The problem is that you're using the StringBuilder in two places in your multithreaded code, and one of them does not attempt to lock it, meaning that reading can occur on one thread simultaneously with writing occurring on another. In particular, the problem is this line:
_log.Log.AppendLine(act.Invoke());
You're doing that inside your Parallel.ForEach. You are not making any attempt at synchronization here, even though this will run on multiple threads at once. So you've got two problems:
Multiple calls to AppendLine may be in progress simultaneously on multiple threads
One thread may attempt to be calling Log.ToString at the same time as one or more other threads are calling AppendLine
You'll only get one read at a time because you are using the lock keyword to synchronize those. The problem is that you're not also acquiring the same lock when calling AppendLine.
Your 'fix' isn't really a fix. You've succeeded only in making the problem harder to see. It will now merely go wrong in different and more subtle ways. For example, I'm assuming that your Write method still goes on to call Log.Clear after your for loop completes its final iteration. Well in between completing that final iteration, and making the call to Log.Clear, it's possible that some other thread will have got in another call to AppendLine because there's no synchronization on those calls to AppendLine.
The upshot is that you will sometimes miss stuff. Code will write things into the string builder that then get cleared out without ever being written to the stream writer.
Also, there's a pretty good chance of concurrent AppendLine calls causing problems. If you're lucky they will crash from time to time. (That's good because it makes it clear you have a problem to fix.) If you're unlucky, you'll just get data corruption from time to time - two threads may end up writing into the same place in the StringBuilder resulting either in a mess, or completely lost data.
Again, this is not a bug in StringBuilder. It is not designed to support being used simultaneously from multiple threads. It's your job to make sure that only one thread at a time does anything to any particular instance of StringBuilder. As the documentation for that class says, "Any instance members are not guaranteed to be thread safe."
Obviously you don't want to hold the lock while you call act.Invoke() because that's presumably the very work you want to parallelize. So I'd guess something like this might work better:
string result = act();
lock(_log.Log)
{
_log.Log.AppendLine(result);
}
However, if I left it there, I wouldn't really be helping you, because this looks very wrong to me.
If you ever find yourself locking a field in someone else's object, it's a sign of a design problem in your code. It would probably make more sense to modify the design, so that the LogBuilder.Write method accepts a string. To be honest, I'm not even sure why you're using a StringBuilder here at all, as you seem to use it just as a holding area for a string that you immediately write to a stream writer. What were you hoping the StringBuilder would add here? The following would be simpler and doesn't seem to lose anything (other than the original concurrency bugs):
public class LogBuilder : IDisposable
{
private readonly object _lock = new object();
private FileStream _fileStream;
private StreamWriter _streamWriter;
public LogBuilder()

Rows of pointing data
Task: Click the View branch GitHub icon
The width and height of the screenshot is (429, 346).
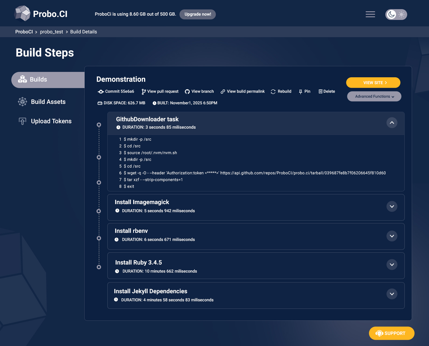Action: pyautogui.click(x=187, y=92)
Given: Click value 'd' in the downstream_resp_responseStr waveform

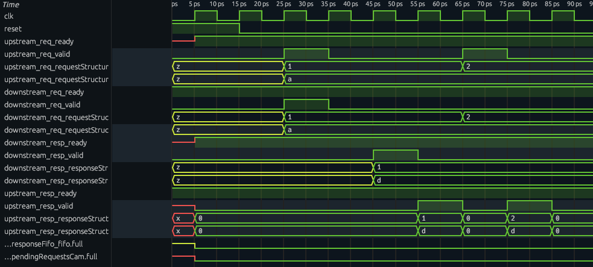Looking at the screenshot, I should [379, 180].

§ **WHAT THIS EXERCISE ASKS**:
- A) Reproduce the passage of the StringBuilder thread-safety answer starting with "Obviously you don't" and going on through "lock(_log.Log)".
- B) Carry on the StringBuilder thread-safety answer from the point at which it stops.

§ **OUTPUTS FOR THE TASKS**:
- A)
Obviously you don't want to hold the lock while you call act.Invoke() because that's presumably the very work you want to parallelize. So I'd guess something like this might work better:
string result = act();
lock(_log.Log)

- B)
{
_fileStream = new FileStream("log.txt", FileMode.Create, FileAccess.ReadWrite, FileShare.ReadWrite);
_streamWriter = new StreamWriter(_fileStream) { AutoFlush = true };
}
public void Write(string logLine)
{
lock (_lock)
{
_streamWriter.WriteLine(logLine);
}
}
public void Dispose()
{
_streamWriter.Dispose(); fileStream.Dispose();
}
}
I think the cause is because you are accessing the stringBuilder in the Parellel bracket
_log.Log.AppendLine(act.Invoke());
_log.Write();
and inside the LogBuilder you perform lock() to disallow memory allocation on stringBuidler. You are changing the streamwriter to handle the log in every character so would give the parellel process to unlock the memory allocation to stringBuilder.
Segregate the parallel process into distinct action would likely reduce the problem
Parallel.ForEach(acts, act =>
{
_log.Write(act.Invoke());
});
in the LogBuilder class
private readonly object _lock = new object();
public void Write(string logLines)
{
lock (_lock)
{
//_wr.WriteLine(logLines);
Console.WriteLine(logLines);
}
}
An alternate approach is to use TextWriter.Synchronized to wrap StreamWriter.
void Main(string[] args)
{
var rnd = new Random();
var writer = new StreamWriter(#"C:\temp\foo.txt");
var syncedWriter = TextWriter.Synchronized(writer);
var tasks = new List<Func<string>>();
for (int i = 0; i < 1000; i++)
{
int local_i = i; // get a local value, not closure-reference to i
tasks.Add(() =>
{
var delay = rnd.Next(5);
Thread.Sleep(delay);
return local_i.ToString() + " act that that lasted " + delay.ToString();
});
}
Parallel.ForEach(tasks, task =>
{
var value = task();
syncedWriter.WriteLine(value);
});
writer.Dispose();
}
Here are some of the synchronization helper classes
http://referencesource.microsoft.com/#q=Synchronized
System.Collections
static ArrayList Synchronized(ArrayList list)
static IList Synchronized(IList list)
static Hashtable Synchronized(Hashtable table)
static Queue Synchronized(Queue queue)
static SortedList Synchronized(SortedList list)
static Stack Synchronized(Stack stack)
System.Collections.Generic
static IList Synchronized(List list)
System.IO
static Stream Synchronized(Stream stream)
static TextReader Synchronized(TextReader reader)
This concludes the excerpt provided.